» EXERCISE PROMPT
Lines containing the string "width": how many are there below? Answer with the number only.
━━ EXTRACTED ENTRIES
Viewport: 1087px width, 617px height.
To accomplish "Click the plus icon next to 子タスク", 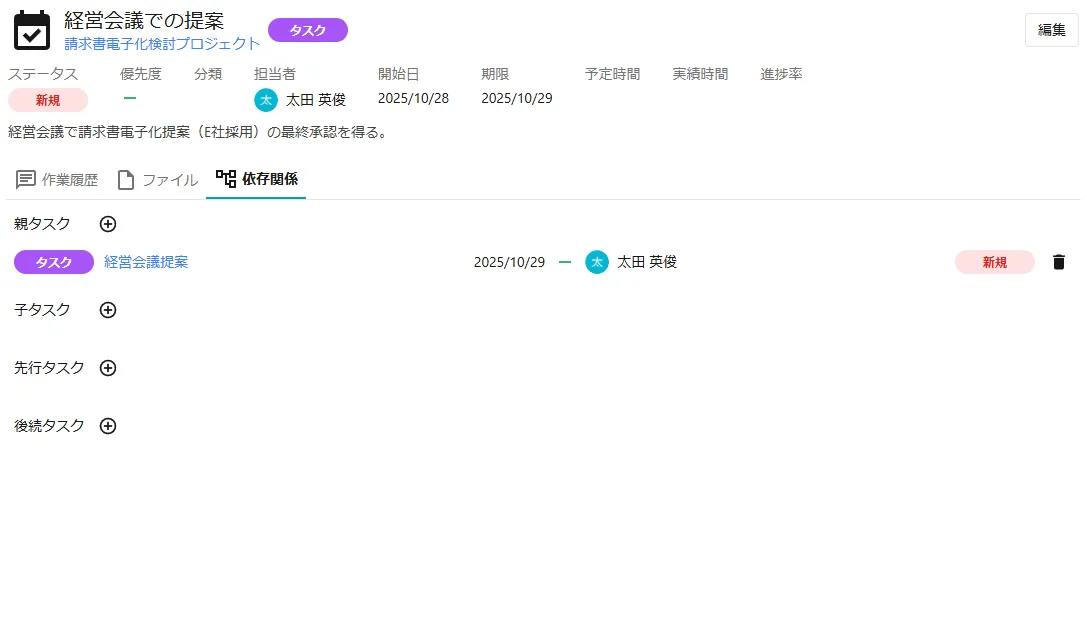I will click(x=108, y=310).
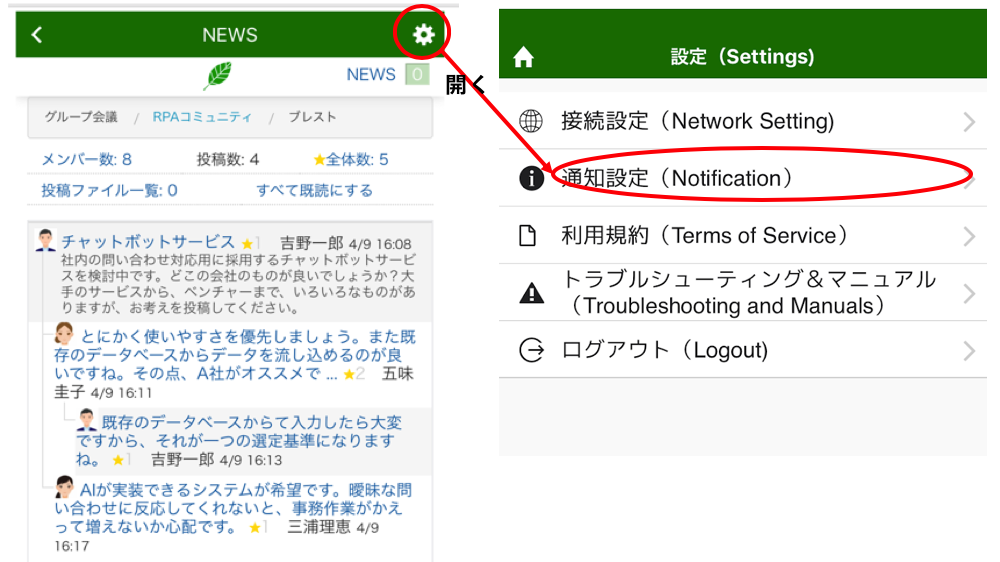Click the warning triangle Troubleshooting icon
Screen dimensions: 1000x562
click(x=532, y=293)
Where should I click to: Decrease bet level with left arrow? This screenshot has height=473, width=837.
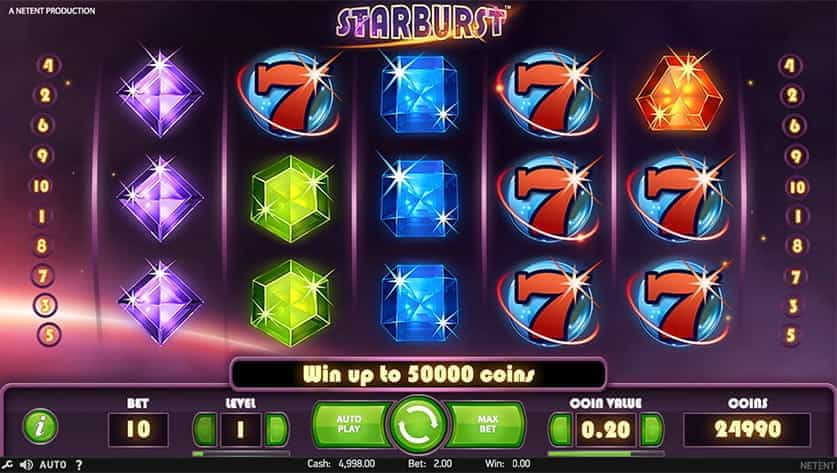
━━━━
» ANSWER BELOW
2